Recent global developments have led to a considerable downward revision of gas’ growth prospects, according to the IEA. Global gas demand is set to rise by a total of 140 billion cubic metres (bcm) between 2021 and 2025, according to its new Gas Market Report – less than half the amount forecast previously and smaller than the 170 bcm increase seen in 2021 alone.
This is in sharp contrast to the current record high gas prices that are depressing demand and causing some gas users to switch to coal and oil, the agency said.
Sharp cuts in Russian gas flows to Europe are also raising alarms about supplies ahead of the winter, with the turmoil damaging natural gas’ reputation as a reliable and affordable energy source, the IEA said.
According to the agency, the situation has raised fresh doubts about the role gas was expected to play in helping developing economies meet rising energy demand and transition away from more carbon-intensive fuels.

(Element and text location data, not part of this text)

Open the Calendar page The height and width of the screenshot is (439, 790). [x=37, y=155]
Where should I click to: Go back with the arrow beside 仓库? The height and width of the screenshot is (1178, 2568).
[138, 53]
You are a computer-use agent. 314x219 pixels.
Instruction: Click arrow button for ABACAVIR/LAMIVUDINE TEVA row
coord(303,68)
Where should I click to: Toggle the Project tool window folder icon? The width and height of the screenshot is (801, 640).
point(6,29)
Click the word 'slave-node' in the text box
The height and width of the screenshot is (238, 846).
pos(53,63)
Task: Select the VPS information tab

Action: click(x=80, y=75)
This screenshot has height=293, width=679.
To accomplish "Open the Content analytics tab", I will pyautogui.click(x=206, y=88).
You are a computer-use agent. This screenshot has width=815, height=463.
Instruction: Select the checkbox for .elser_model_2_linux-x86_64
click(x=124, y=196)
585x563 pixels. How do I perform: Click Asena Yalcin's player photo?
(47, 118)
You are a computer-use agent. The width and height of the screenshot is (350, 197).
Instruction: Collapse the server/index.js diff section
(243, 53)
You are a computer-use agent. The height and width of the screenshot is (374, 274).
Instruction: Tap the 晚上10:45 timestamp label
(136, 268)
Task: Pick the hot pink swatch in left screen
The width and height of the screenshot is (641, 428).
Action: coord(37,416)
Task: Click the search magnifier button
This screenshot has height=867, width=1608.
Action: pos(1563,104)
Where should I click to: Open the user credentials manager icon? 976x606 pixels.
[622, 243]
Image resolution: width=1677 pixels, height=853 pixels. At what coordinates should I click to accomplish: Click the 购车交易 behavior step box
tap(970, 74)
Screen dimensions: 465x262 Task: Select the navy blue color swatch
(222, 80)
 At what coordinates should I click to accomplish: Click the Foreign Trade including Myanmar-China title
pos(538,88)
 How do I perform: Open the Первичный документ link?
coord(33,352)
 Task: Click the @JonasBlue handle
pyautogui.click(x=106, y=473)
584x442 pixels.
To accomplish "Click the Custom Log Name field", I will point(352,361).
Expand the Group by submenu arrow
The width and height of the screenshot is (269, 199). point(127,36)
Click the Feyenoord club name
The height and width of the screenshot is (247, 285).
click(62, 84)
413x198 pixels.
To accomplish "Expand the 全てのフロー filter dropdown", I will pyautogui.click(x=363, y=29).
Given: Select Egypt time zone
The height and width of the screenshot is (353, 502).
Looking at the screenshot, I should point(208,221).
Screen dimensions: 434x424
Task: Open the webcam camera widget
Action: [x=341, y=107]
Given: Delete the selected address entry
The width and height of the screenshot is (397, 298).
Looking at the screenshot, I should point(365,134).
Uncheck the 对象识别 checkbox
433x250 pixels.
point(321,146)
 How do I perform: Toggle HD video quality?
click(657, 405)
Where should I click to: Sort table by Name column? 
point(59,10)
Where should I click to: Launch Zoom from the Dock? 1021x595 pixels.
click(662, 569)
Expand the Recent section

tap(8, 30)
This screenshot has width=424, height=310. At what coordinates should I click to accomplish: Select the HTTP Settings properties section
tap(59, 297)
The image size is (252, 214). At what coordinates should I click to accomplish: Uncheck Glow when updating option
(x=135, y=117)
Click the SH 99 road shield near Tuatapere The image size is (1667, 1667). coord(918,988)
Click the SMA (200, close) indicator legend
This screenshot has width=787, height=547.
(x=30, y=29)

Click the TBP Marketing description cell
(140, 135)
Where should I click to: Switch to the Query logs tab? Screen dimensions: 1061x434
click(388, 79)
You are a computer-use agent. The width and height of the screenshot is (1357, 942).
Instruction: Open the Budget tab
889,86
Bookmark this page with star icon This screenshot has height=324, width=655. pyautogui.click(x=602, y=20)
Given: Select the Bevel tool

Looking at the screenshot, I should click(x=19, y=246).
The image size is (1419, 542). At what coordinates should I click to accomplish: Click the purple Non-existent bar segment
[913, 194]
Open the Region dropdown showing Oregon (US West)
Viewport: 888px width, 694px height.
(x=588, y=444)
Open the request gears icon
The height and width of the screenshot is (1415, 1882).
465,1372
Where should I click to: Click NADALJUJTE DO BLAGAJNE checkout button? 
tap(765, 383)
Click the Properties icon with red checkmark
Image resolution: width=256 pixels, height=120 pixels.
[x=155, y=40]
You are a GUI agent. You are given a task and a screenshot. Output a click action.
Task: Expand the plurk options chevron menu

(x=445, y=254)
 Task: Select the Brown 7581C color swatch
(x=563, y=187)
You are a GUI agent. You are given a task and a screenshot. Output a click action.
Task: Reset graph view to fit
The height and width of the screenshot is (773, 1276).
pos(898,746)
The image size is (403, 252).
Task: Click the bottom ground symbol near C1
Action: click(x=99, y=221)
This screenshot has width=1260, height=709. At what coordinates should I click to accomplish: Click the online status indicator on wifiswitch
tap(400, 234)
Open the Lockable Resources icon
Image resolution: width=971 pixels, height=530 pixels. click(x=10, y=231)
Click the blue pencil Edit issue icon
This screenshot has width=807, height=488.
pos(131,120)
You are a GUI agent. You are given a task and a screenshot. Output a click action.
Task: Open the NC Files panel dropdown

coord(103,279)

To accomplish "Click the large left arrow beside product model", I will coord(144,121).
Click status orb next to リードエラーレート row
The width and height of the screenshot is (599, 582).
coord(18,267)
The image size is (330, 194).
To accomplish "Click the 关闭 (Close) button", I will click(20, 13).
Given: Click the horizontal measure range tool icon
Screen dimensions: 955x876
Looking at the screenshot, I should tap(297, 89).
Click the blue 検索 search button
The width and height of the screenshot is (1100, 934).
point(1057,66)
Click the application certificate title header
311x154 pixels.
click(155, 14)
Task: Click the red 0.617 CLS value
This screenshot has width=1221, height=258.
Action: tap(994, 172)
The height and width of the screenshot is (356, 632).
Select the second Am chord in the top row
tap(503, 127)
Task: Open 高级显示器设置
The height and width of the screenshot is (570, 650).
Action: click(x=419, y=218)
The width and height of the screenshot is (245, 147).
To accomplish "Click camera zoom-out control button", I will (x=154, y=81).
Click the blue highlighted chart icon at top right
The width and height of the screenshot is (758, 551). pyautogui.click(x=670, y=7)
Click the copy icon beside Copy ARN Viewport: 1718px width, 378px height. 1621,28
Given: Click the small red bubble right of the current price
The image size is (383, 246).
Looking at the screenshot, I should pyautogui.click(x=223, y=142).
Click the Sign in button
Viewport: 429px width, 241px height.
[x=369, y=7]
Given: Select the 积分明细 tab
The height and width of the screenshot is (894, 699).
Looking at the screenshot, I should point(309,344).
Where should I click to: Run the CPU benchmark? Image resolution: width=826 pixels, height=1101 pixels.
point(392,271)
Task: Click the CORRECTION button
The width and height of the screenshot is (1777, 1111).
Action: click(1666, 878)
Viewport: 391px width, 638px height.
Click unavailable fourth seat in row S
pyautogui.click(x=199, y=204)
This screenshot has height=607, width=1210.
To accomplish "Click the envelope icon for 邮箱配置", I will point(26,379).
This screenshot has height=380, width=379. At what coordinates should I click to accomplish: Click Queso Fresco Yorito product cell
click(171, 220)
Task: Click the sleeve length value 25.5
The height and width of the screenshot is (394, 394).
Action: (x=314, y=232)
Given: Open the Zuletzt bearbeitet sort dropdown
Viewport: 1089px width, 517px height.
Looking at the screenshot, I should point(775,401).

“We are now seeing inevitable price spikes as countries around the world compete for LNG shipments, but the most sustainable response to today’s global energy crisis is stronger efforts and policies to use energy more efficiently and to accelerate clean energy transitions,” IEA Director of Energy Markets and Security Keisuke Sadamori said in a statement.
According to the report, the Asia-Pacific region is expected to account for half of the expected growth in global gas demand to 2025. In terms of sectors, industry is expected to account for 60% of global demand. However, those projections are subject to downward risks from high prices and potentially lower economic growth, IEA said.
The agency explained that the downward revision in gas demand growth is mostly the result of weaker economic activity and less switching from coal or oil to gas.
The European Union’s commitment to phase out gas imports from Russia has also impacted the industry, as Europe’s surging demand for LNG draws in deliveries initially intended for other regions.
The Gas Market Report’s base case assumes that Russian pipeline gas exports to the EU will fall by over 55% between 2021 and 2025, but the report also considers an accelerated case in which they fall by over 75%.
Faster roll-outs of renewable power generation and stronger efforts to use energy more efficiently would ease pressures on energy prices and help price-sensitive emerging markets access gas supplies that can deliver rapid improvements to air quality and carbon intensity, the agency said.